• Brief:
Repeat the data below word for word.

• Recorded data:
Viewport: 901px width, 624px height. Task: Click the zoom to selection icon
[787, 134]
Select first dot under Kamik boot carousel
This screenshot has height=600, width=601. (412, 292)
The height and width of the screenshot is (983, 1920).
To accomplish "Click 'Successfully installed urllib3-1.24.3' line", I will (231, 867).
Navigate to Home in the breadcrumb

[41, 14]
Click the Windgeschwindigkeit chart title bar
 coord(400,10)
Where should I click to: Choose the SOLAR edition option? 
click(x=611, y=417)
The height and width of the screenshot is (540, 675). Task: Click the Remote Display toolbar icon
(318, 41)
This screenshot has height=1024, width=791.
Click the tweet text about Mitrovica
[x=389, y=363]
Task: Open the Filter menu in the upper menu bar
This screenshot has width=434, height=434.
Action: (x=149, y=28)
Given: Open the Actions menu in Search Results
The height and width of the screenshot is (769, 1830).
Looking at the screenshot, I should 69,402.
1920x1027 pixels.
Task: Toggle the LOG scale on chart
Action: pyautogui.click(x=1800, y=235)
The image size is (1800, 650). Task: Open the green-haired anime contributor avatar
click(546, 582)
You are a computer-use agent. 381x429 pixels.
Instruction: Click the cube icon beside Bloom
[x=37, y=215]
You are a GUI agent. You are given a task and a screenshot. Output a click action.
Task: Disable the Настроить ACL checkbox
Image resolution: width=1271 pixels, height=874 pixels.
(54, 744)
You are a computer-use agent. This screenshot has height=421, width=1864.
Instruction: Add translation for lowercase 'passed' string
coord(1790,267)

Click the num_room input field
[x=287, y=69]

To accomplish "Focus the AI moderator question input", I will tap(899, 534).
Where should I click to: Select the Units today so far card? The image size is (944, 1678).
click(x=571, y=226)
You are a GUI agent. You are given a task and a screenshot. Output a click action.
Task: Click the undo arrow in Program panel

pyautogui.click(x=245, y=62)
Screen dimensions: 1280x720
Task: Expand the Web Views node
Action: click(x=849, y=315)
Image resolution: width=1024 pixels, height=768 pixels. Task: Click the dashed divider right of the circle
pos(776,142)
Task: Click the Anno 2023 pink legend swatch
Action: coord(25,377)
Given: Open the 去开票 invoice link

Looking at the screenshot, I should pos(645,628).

• Output of the exercise:
Viewport: 901px width, 624px height. Task: Click the zoom to selection icon
[787, 134]
Select first dot under Kamik boot carousel
This screenshot has height=600, width=601. (412, 292)
The height and width of the screenshot is (983, 1920).
To accomplish "Click 'Successfully installed urllib3-1.24.3' line", I will (231, 867).
Navigate to Home in the breadcrumb

[41, 14]
Click the Windgeschwindigkeit chart title bar
 coord(400,10)
Where should I click to: Choose the SOLAR edition option? 
click(x=611, y=417)
The height and width of the screenshot is (540, 675). Task: Click the Remote Display toolbar icon
(318, 41)
This screenshot has height=1024, width=791.
Click the tweet text about Mitrovica
[x=389, y=363]
Task: Open the Filter menu in the upper menu bar
This screenshot has width=434, height=434.
Action: (x=149, y=28)
Given: Open the Actions menu in Search Results
The height and width of the screenshot is (769, 1830).
Looking at the screenshot, I should 69,402.
1920x1027 pixels.
Task: Toggle the LOG scale on chart
Action: pyautogui.click(x=1800, y=235)
The image size is (1800, 650). Task: Open the green-haired anime contributor avatar
click(546, 582)
You are a computer-use agent. 381x429 pixels.
Instruction: Click the cube icon beside Bloom
[x=37, y=215]
You are a GUI agent. You are given a task and a screenshot. Output a click action.
Task: Disable the Настроить ACL checkbox
Image resolution: width=1271 pixels, height=874 pixels.
(54, 744)
You are a computer-use agent. This screenshot has height=421, width=1864.
Instruction: Add translation for lowercase 'passed' string
coord(1790,267)

Click the num_room input field
[x=287, y=69]

To accomplish "Focus the AI moderator question input", I will tap(899, 534).
Where should I click to: Select the Units today so far card? The image size is (944, 1678).
click(x=571, y=226)
You are a GUI agent. You are given a task and a screenshot. Output a click action.
Task: Click the undo arrow in Program panel

pyautogui.click(x=245, y=62)
Screen dimensions: 1280x720
Task: Expand the Web Views node
Action: click(x=849, y=315)
Image resolution: width=1024 pixels, height=768 pixels. Task: Click the dashed divider right of the circle
pos(776,142)
Task: Click the Anno 2023 pink legend swatch
Action: coord(25,377)
Given: Open the 去开票 invoice link

Looking at the screenshot, I should pos(645,628).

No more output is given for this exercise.